Second, notice the Lord’s extensive explanation about why a temple must be built, and what he intends to do there. He doesn’t simply demand a house, but rather offers immense blessings through its functions. The temple is NOT for him, though it will be his. The temple is, in the end, for us. Did you notice that list of promised blessings?
- A sacred place where my presence can dwell
- Where the Holy Spirit of Promise can minister
- [Where I can] recover you
- Establish by my word and my oath your marriages
- Endow my people with knowledge from on high that will unfold to you the mysteries of godliness
- Instruct you in my ways, that you may walk in my path
If we truly understood and appreciated the full implications of what the Lord offers, we would view this command with very different eyes.

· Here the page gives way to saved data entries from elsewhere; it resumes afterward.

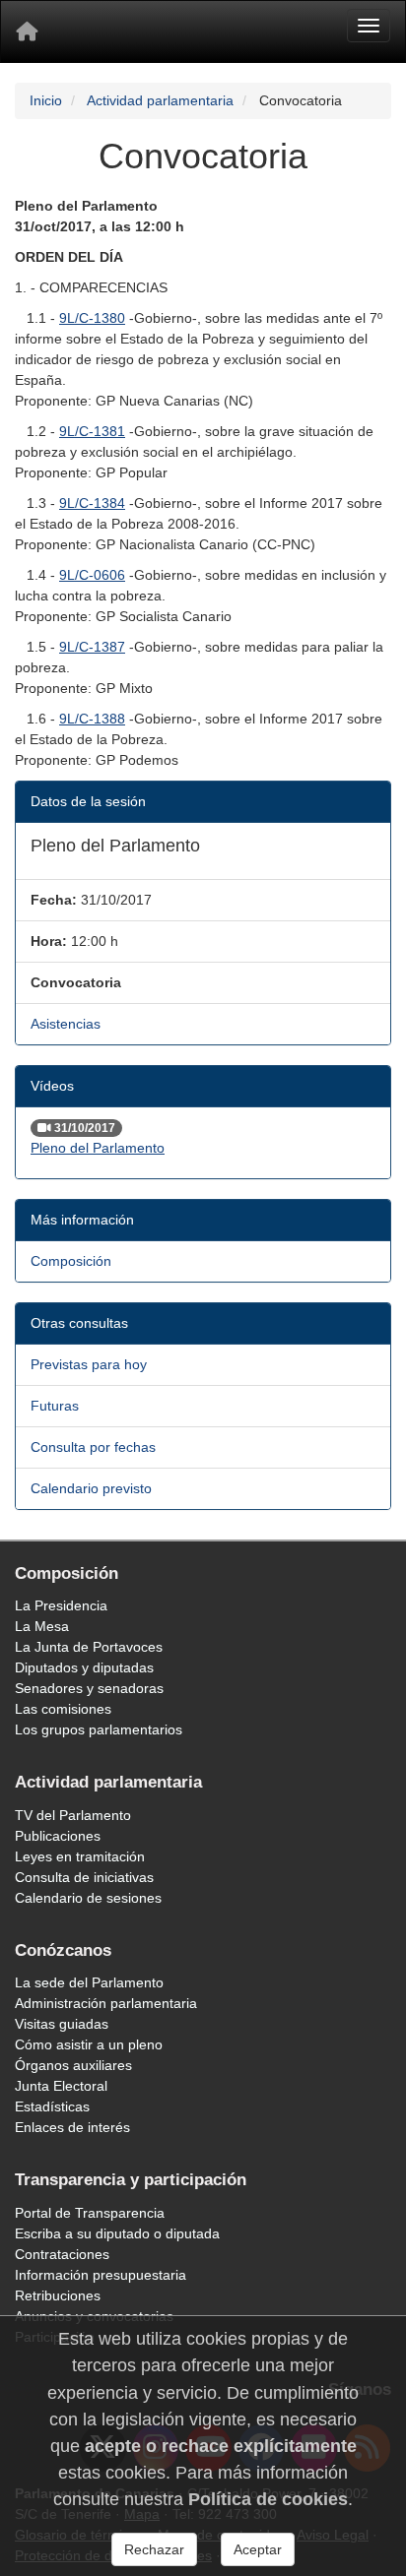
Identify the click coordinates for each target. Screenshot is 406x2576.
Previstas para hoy (89, 1364)
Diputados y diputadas (84, 1667)
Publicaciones (58, 1836)
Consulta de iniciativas (84, 1877)
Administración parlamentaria (106, 2003)
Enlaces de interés (72, 2127)
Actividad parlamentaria (160, 100)
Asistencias (66, 1024)
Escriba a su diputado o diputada (117, 2233)
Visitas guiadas (61, 2024)
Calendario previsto (91, 1488)
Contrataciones (62, 2254)
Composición (71, 1261)
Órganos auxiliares (73, 2065)
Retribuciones (58, 2295)
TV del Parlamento (73, 1815)
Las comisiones (63, 1709)
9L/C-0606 (92, 575)
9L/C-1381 (92, 431)
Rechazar (154, 2549)
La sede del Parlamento (89, 1982)
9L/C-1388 (92, 718)
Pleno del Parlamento (98, 1148)
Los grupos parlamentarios (98, 1729)
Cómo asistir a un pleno (89, 2044)
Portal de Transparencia (90, 2213)
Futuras (55, 1406)
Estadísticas (52, 2106)
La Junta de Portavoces (89, 1647)
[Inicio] (26, 31)
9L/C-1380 (92, 318)
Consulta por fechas (93, 1447)
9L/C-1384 (92, 503)
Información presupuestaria (100, 2275)
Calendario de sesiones (88, 1898)
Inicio (46, 100)
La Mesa (42, 1626)
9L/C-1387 (92, 647)
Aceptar (258, 2549)
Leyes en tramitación (80, 1856)
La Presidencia (61, 1605)
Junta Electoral (61, 2086)
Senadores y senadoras (89, 1688)
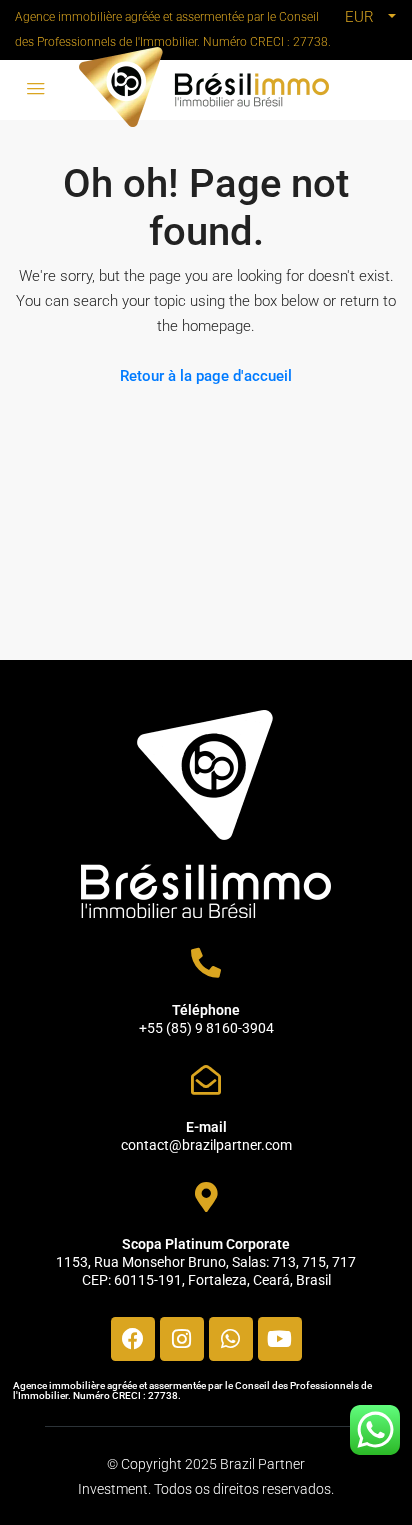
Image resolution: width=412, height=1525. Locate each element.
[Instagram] (182, 1339)
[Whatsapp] (231, 1339)
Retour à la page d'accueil (206, 376)
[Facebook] (133, 1339)
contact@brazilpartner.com (206, 1145)
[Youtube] (280, 1339)
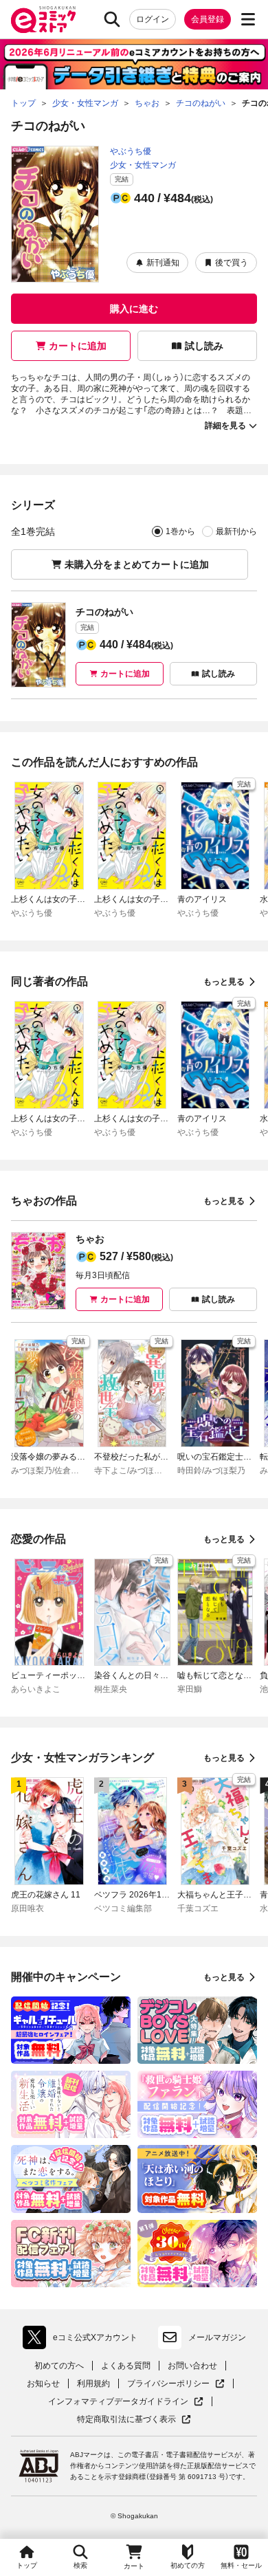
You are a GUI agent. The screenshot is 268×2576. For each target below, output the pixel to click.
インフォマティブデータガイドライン (118, 2402)
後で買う (231, 262)
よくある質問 (125, 2365)
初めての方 (187, 2565)
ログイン (152, 19)
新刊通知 (162, 262)
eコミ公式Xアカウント (83, 2340)
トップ (26, 2565)
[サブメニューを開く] (248, 19)
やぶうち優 (130, 151)
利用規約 (93, 2383)
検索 (80, 2565)
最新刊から (236, 531)
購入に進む (134, 308)
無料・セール (241, 2565)
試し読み (204, 345)
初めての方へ (59, 2365)
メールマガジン (217, 2337)
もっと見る (224, 982)
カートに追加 (78, 345)
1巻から (180, 531)
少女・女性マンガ (143, 165)
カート (134, 2566)
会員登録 (207, 19)
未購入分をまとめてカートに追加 (137, 564)
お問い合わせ (192, 2365)
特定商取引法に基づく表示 (134, 2419)
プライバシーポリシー (176, 2384)
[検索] (112, 19)
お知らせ (43, 2383)
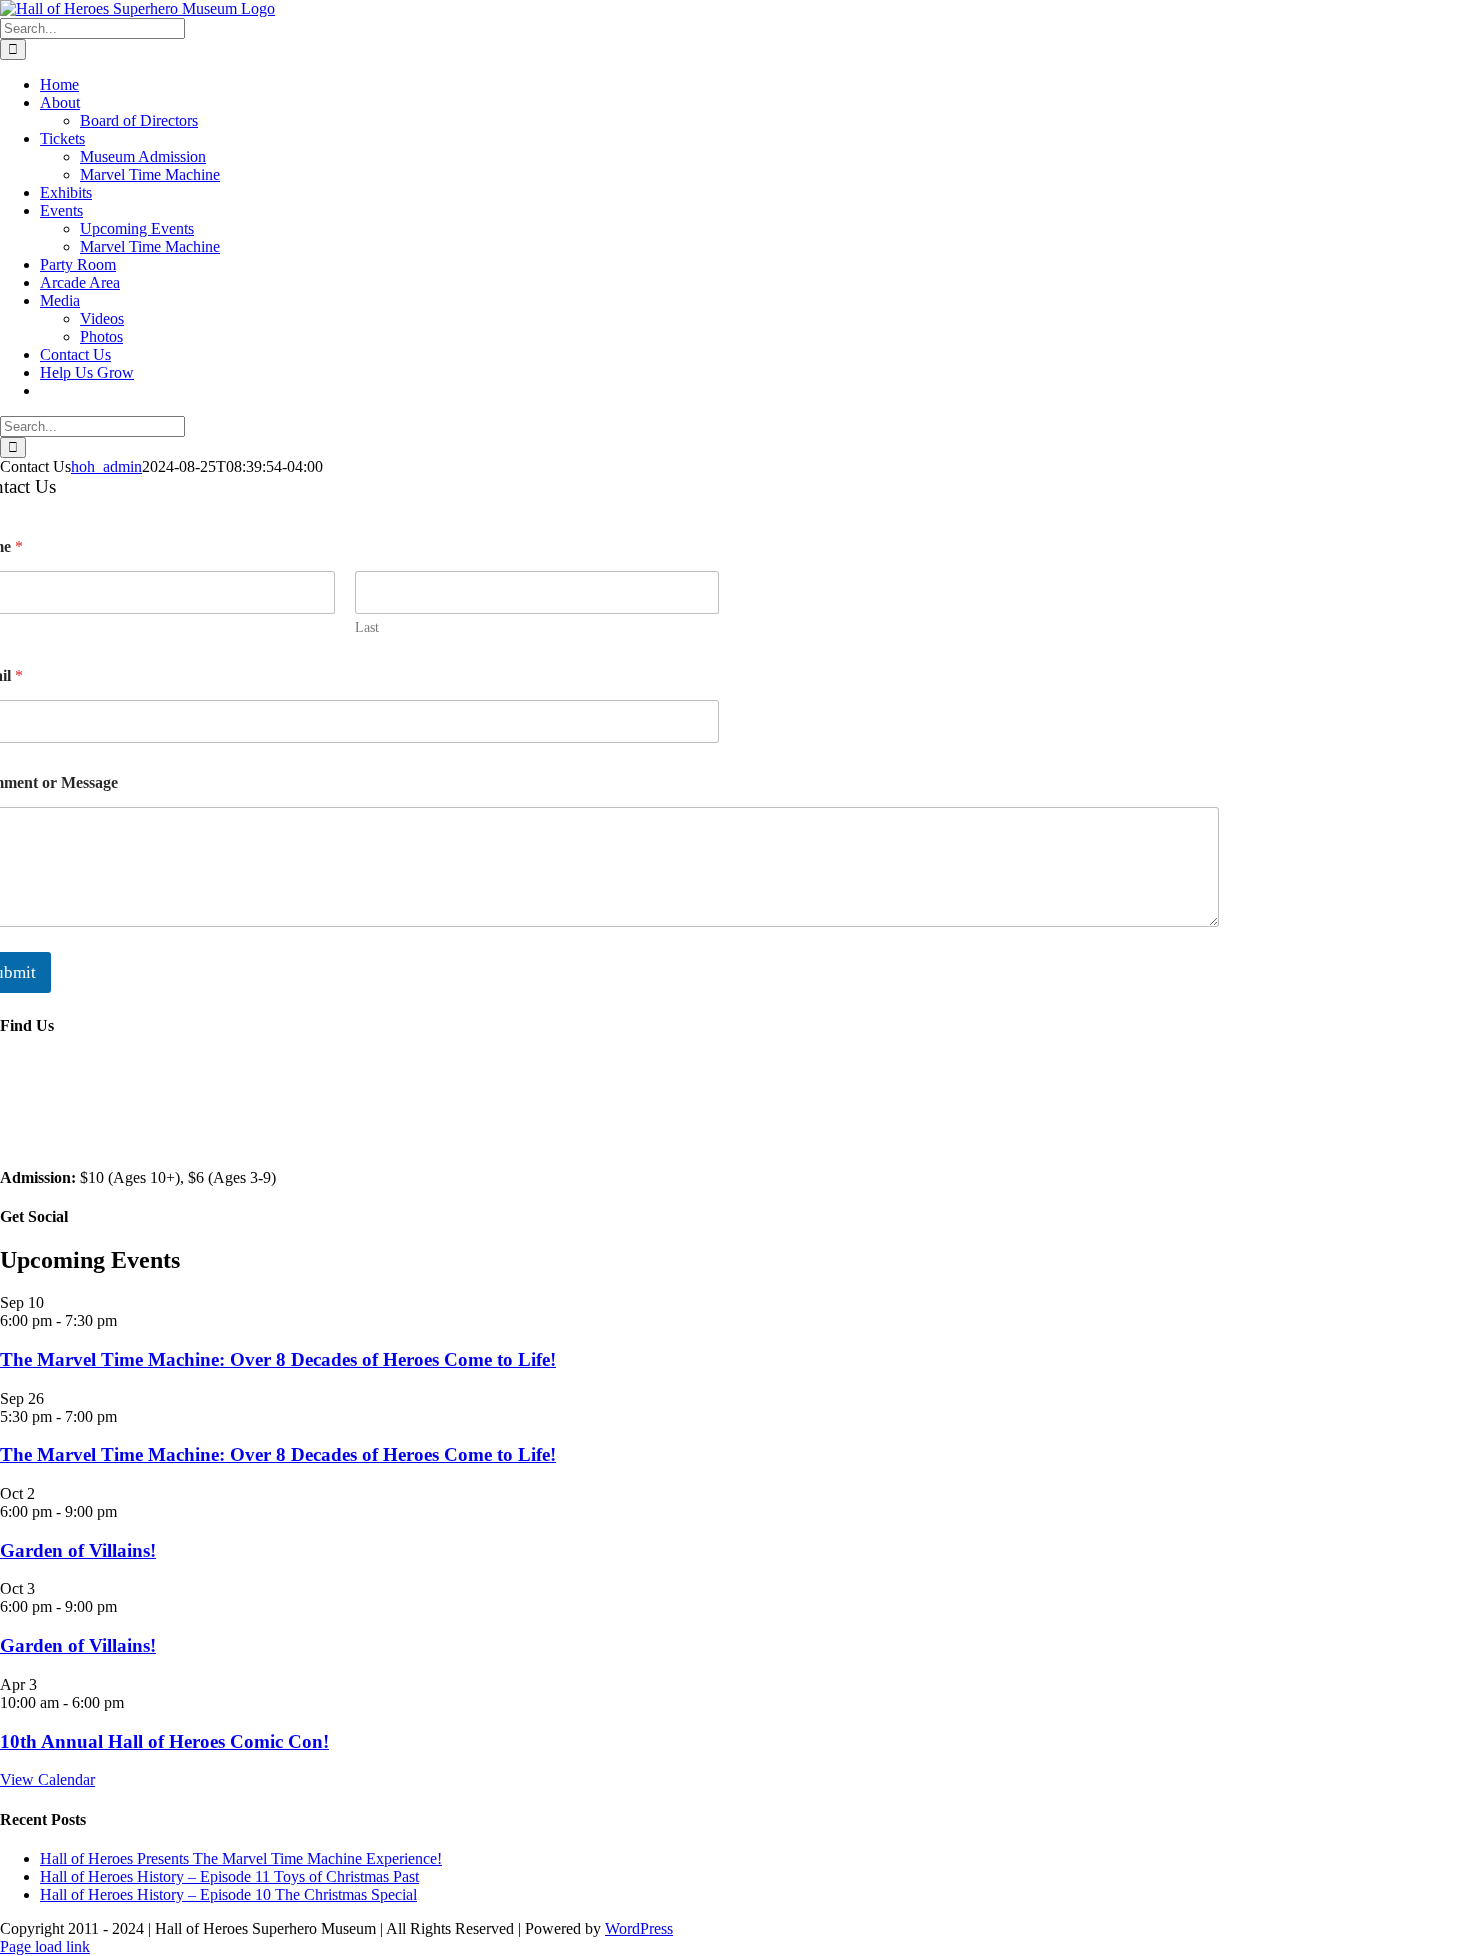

And third, notice that the Lord speaks of this commandment as an established condition, to inform us it is indeed required of us. “Whenever I have people who are mine, I command them to build a house.” He does not give the time, date, location, etc., leaving those specifics for the future. This is brilliant on his part, because once he provides those particulars, the clock starts and it’s do or die time. Literally. Such conditions accompanied the command to build the Nauvoo temple, and it turns out the clock was set for 1255 days, or just under three and a half years. Those days expired with the neglected temple incomplete, the Saints scattered, and the accompanying curses lasting to the third and fourth generation. Such will be our fate if we similarly fail.
When the detailed command comes to us (and it will), the clock will start and we must succeed or be destroyed. Such dire circumstances may motivate many of us to action, but perhaps too late to accomplish what is required. Therefore the Lord shows exceeding mercy by informing us of this commandment without yet attaching the particulars. This gives us extra time to prepare—if we are wise enough to do so.
Not Yet Commanded?
Sometimes we speak of a future point, “when the command comes to build a temple,” expressing ways in which we will change and behave at that point. When the temple fund was established more than two years ago, to begin gathering funds in preparation for the project, some opposed the very existence of the fund, based on the objection, “we have not been commanded to build a temple!” The corollary to that statement was usually along the lines of, “When there’s an actual command, then I’ll donate. Until then, I see no reason to so so.” Other criticisms of the effort generally followed as well.
I hope you see where this is going. We have an actual command. All who received the covenant in September, 2017 and since, are now, currently, at this moment, under command to build the temple. It is only the Lord’s mercy that has prevented the clock from starting. If we are not engaged in that effort, we are failing to keep the covenant.
So what should this mean for us? Let’s go back to our lesson from my last post on deductive and inductive reasoning. Here’s the chain of deductions I apply to myself:
General principle: The Lord’s people are always commanded to build a temple.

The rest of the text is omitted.